I am so surprised how strong the Raspberry Pi 2 is. I was attaching a motor controller two it and accidentally connected a 10.8V battery to the 5V pin. The Pi turned off and wouldn't turn on, but after a few minuets, I tried again and it worked!
I am so surprised how strong the Raspberry Pi 2 is. I was attaching a motor controller two it and accidentally connected a 10.8V battery to the 5V pin. The Pi turned off and wouldn't turn on, but after a few minuets, I tried again and it worked!
Almost nothing in the 'pi uses 5V.
5V is just the power-rail where all power comes from. The Pi 2 has two or three switching regulators near the micro USB power connector and probably another one for the CPU core voltage inside the CPU.

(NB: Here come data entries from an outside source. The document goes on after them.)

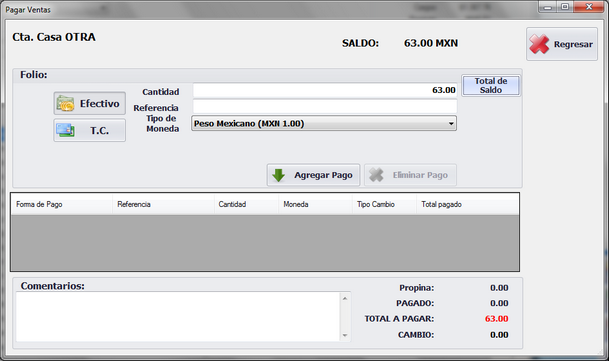Select Peso Mexicano combo box
The height and width of the screenshot is (361, 609).
(324, 124)
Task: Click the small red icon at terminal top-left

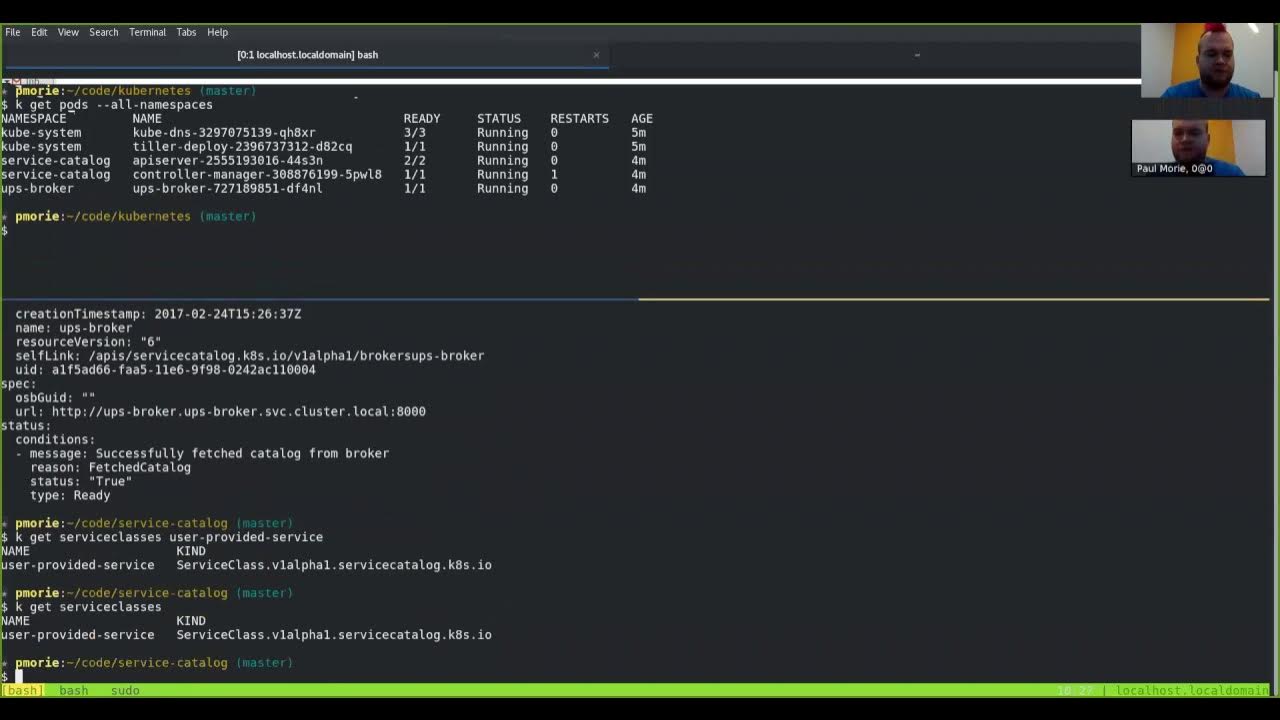Action: click(14, 80)
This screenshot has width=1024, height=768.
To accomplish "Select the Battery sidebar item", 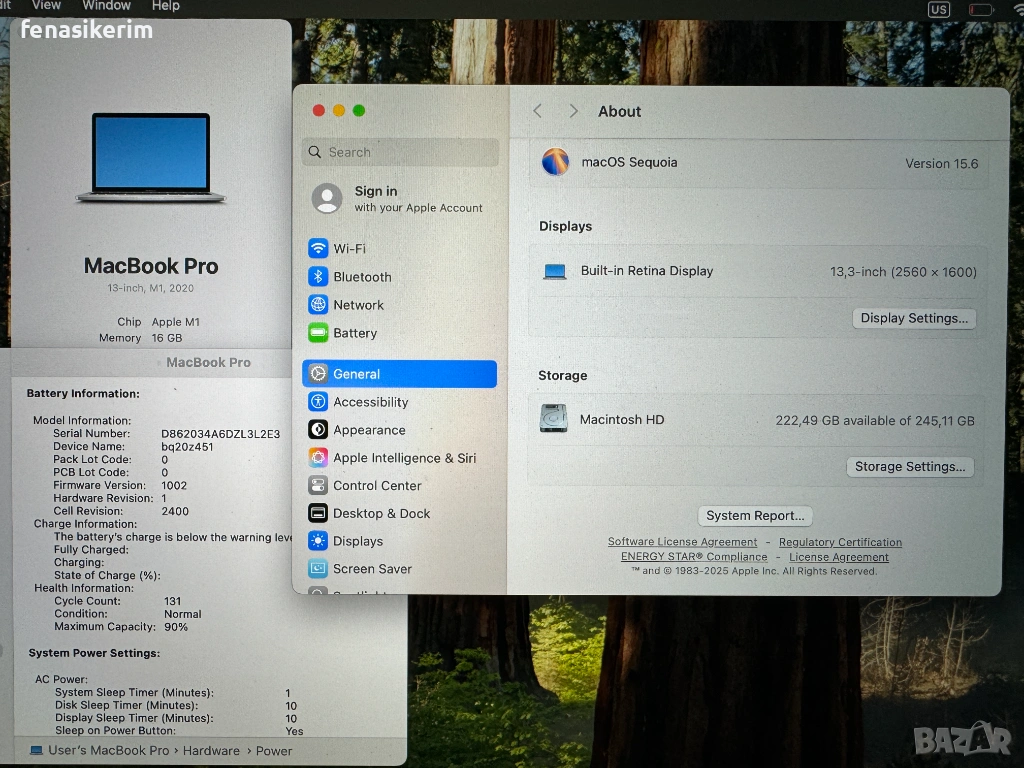I will [x=355, y=333].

Even though some (Among others, the BCM2835) chips state: "5.5V Absolute maximum limit", that limit might be much higher. But by claiming that limit in the datasheet the manufacturer can later change things around and end op with the real limit lower, but still above 5.5V.
Writing specifications is an art: You need to make the chips usable for the users, but also allow as many changes as possible for your company so that in the future a (forced or not) update will not move the chip outside the original spec.
Microcontrollers have rules about "reserved" bits in registers. This way they can for example sneak a new peripheral in the running production of a chip. The customers pay for the setup-costs of the "chips with the new feature" while the engineers can test out their new silicon.
Anyway, with the raspberry pi, just a bunch of "DCDC converters" is hooked up to the 5V rail. Those are more tolerant of higher voltages than say a "5V HCT chip".